A seasonal STOL airstrip 1 km to the west serves the valley. Dhorpatan can also be reached from Baglung via Burtibang by bus or jeep, and by jeep from Beni via Myagdi Khola. Dolpa is a few days trek to the north around the western Dhaulagiri range. There are a few homestay lodges serving basic food, tea, coffee and milk. Cottages are available for hunters holding entry and hunting permits. During the summer months large herds of livestock are taken northwards from the Rapti Zone by Kham Magar people for grazing in surrounding pastureland. Animal husbandry, handicrafts and some tourism are the key economic activities of the people in the region.

==Demographics==
At the time of the 2011 Nepal census, Dhorpatan Municipality had a population of 26,438. of these, 95.6% spoke Nepali, 2.0% Magar, 1.5% Chantyal, 0.3% Kham, 0.1% Maithili, 0.1% Thakali and 0.1% other languages as their first language.

In terms of ethnicity/caste, 39.3% were Kami, 22.6% Magar, 16.9% Chhantyal, 8.9% Hill Brahmin, 3.0% Damai/Dholi, 2.5% Chhantyal, 2.0% Kumal, 1.1% Kayastha, 0.5% Sarki, 0.5% Thakali, 0.4% Musalman, 0.4% Sanyasi/Dasnami, 0.3% other Dalit, 0.3% Gurung, 0.3% Newar, 0.2% Gharti/Bhujel, 0.2% Thakuri, 0.1% Tamang, 0.1% other Terai and 0.2% others.

In terms of religion, 91.1% were Hindu, 5.6% Buddhist, 1.0% Christian, 0.7% Prakriti, 0.4% Muslim and 1.1% others.

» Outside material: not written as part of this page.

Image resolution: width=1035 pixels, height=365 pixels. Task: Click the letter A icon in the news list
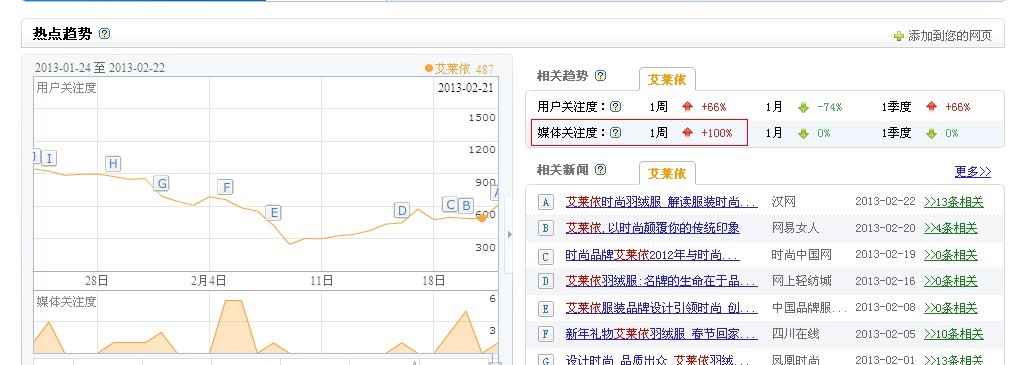pyautogui.click(x=545, y=202)

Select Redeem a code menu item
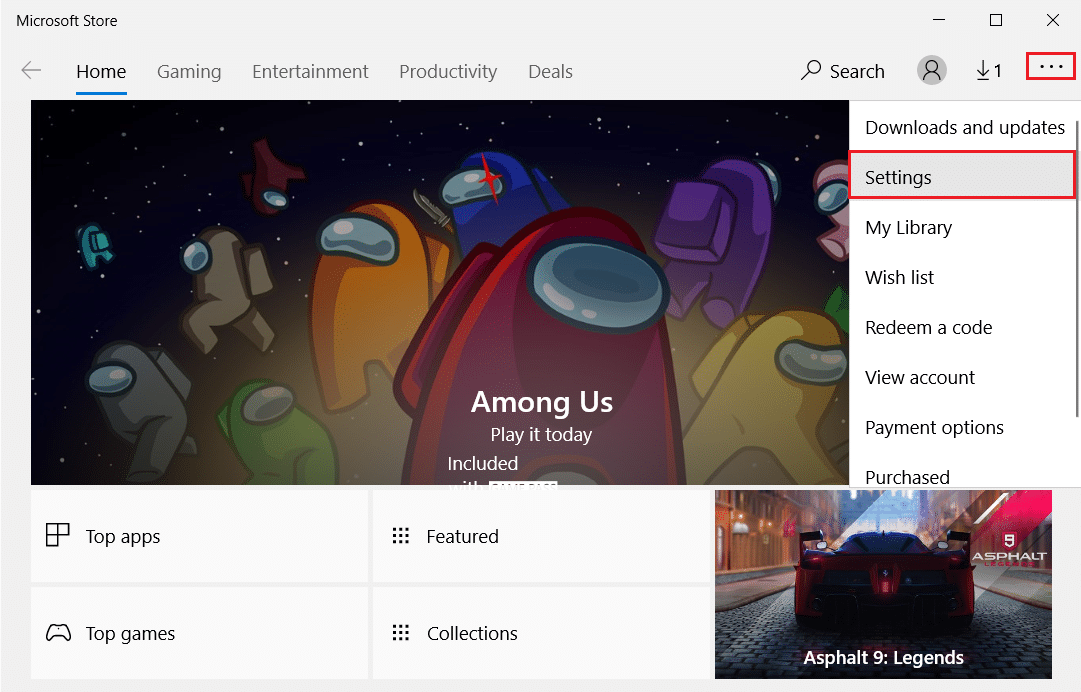click(928, 327)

In terms of literacy, 63.0% could read and write, 2.9% could only read and 33.9% could neither read nor write.

== Tourism ==
Domestic tourism to Dhorpatan has increased substantially in the 2020s. According to the Dhorpatan Hunting Reserve Office, tourist arrivals increased from 3,020 in fiscal year 2076/77 (2019/20) to 6,703 in 2077/78 (2020/21), 9,919 in 2078/79 (2021/22), 7,645 in 2079/80 (2022/23), 15,573 in 2080/81 (2023/24), 23,692 in 2081/82 (2024/25), and 37,520 in 2082/83 (2025/26).

Most visitors are Nepali domestic tourists. In fiscal year 2082/83, 37,270 of the 37,520 visitors were Nepali, while 250 were foreign visitors, including 12 from SAARC countries and 213 from other countries in the previous fiscal year.

Reserve officials have attributed the increase in visitors to improved tourism infrastructure, promotional activities, and the development of hotels and homestays in Dhorpatan Valley. Around two dozen hotels and homestays were reported to be operating in the valley in 2025. Domestic tourists visit Dhorpatan Valley, the Nisheldhor and Dhorbarah temples, and the high pastures of Bukipatan and Jaljala, while foreign visitors have historically visited the reserve mainly for licensed sport hunting.